== Segment start ==

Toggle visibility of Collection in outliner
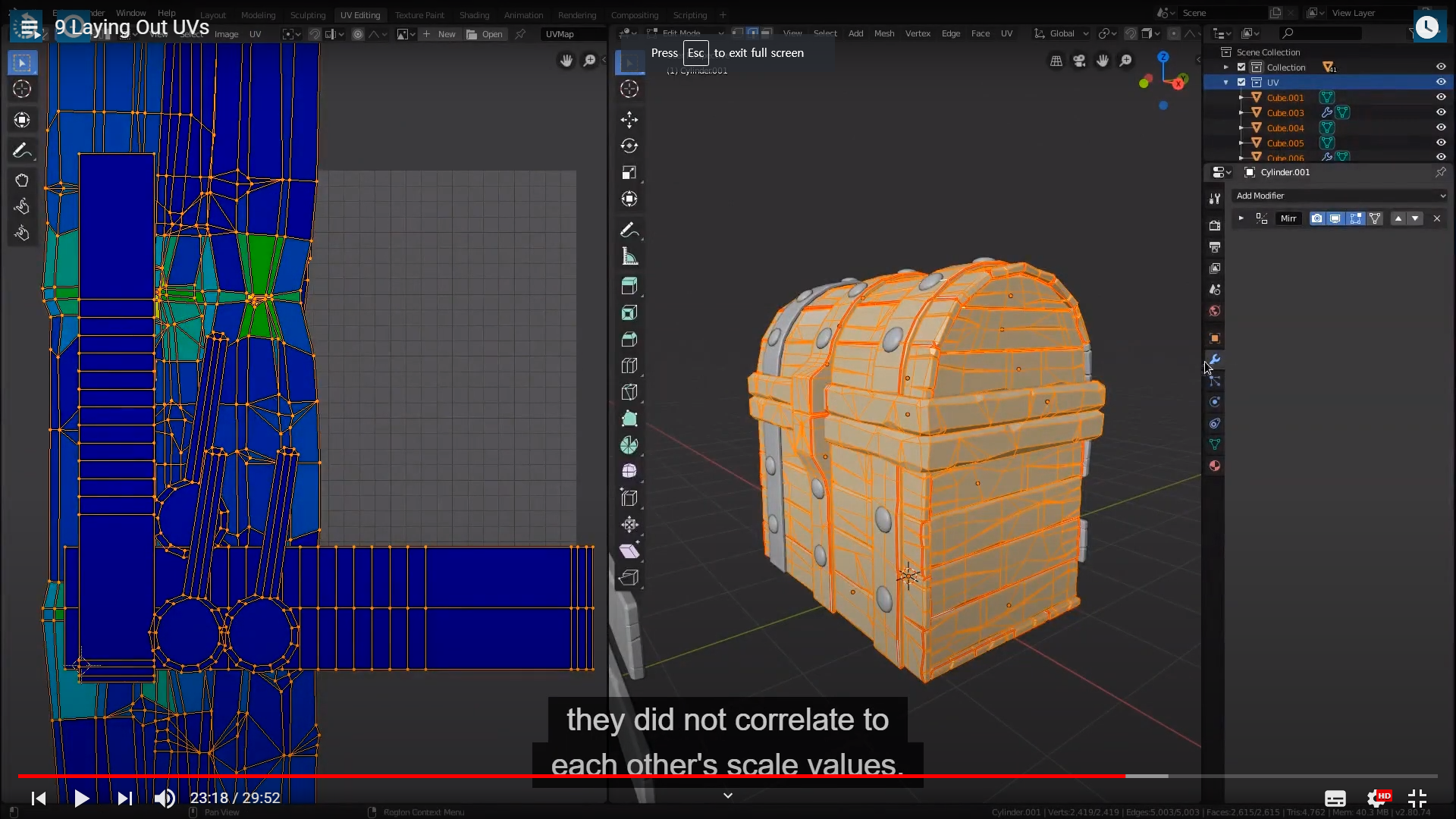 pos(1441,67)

== Segment end ==
== Segment start ==

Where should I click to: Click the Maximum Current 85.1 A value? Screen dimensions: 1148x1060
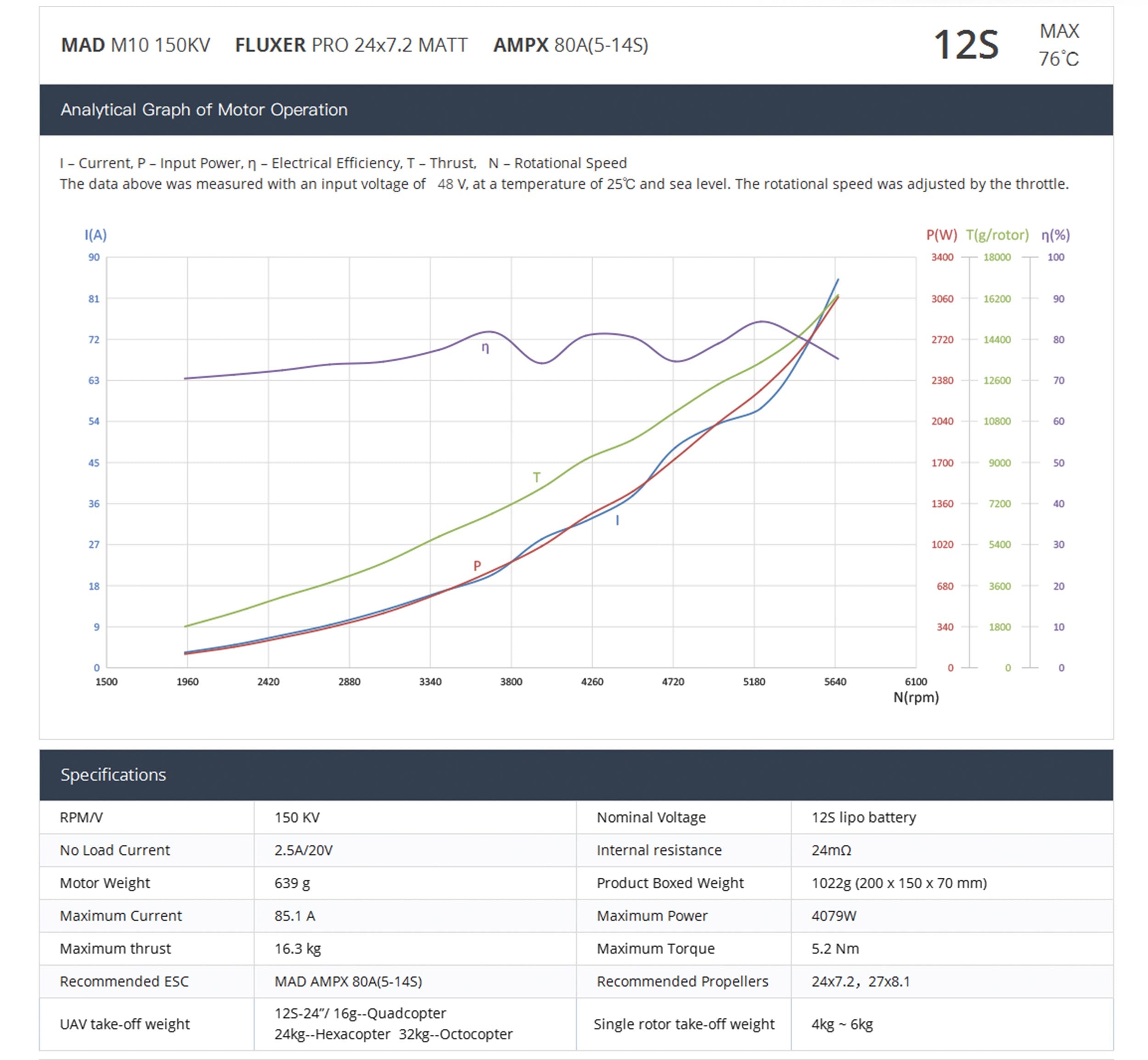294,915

== Segment end ==
== Segment start ==

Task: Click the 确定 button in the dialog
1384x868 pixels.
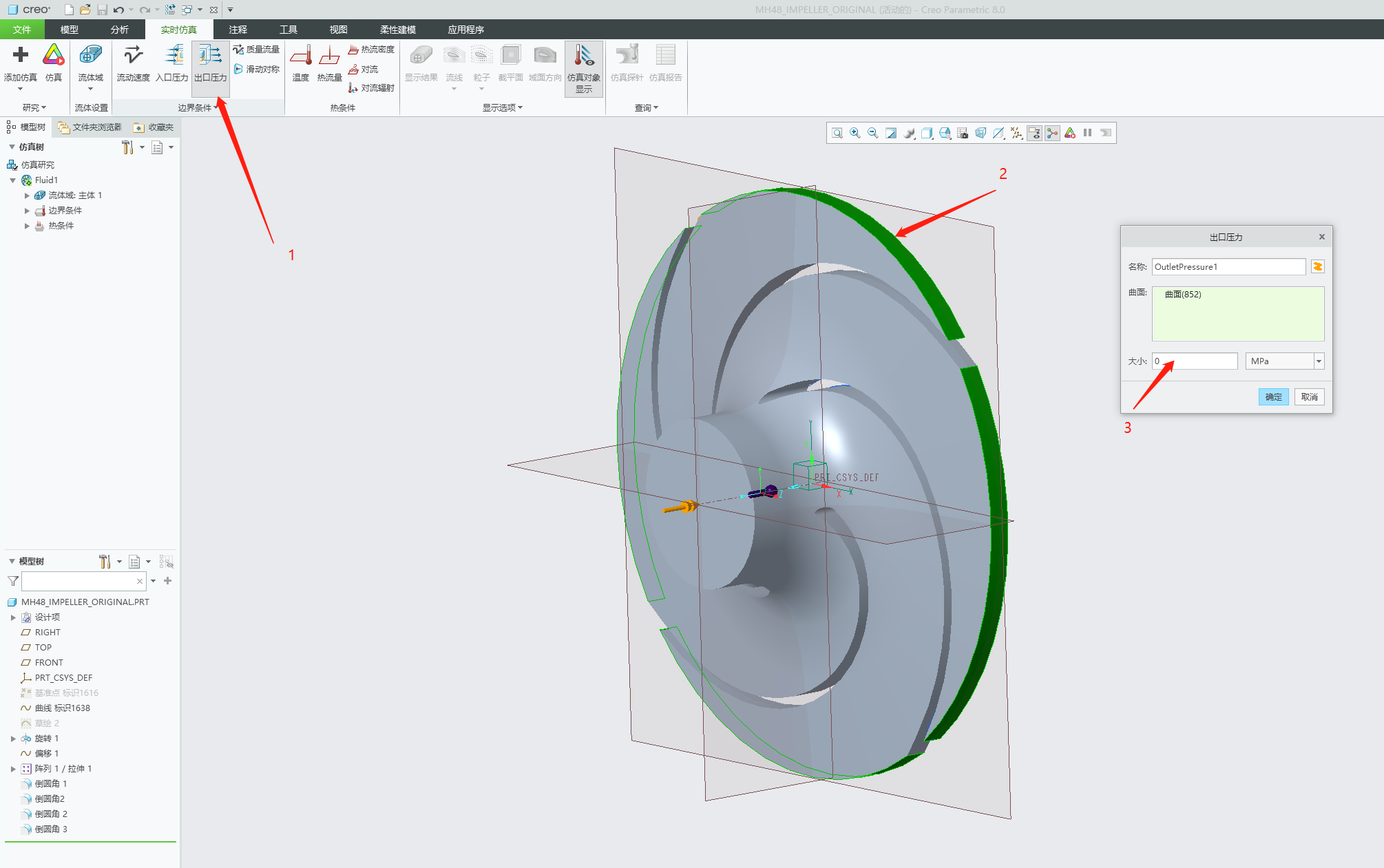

== Segment end ==

### What you should do
From the listing above, output exactly the run of lines that starts with the line containing "Task: Click the 确定 button in the dialog" and ends with the line containing "1384x868 pixels.".

### Solved problem
Task: Click the 确定 button in the dialog
1384x868 pixels.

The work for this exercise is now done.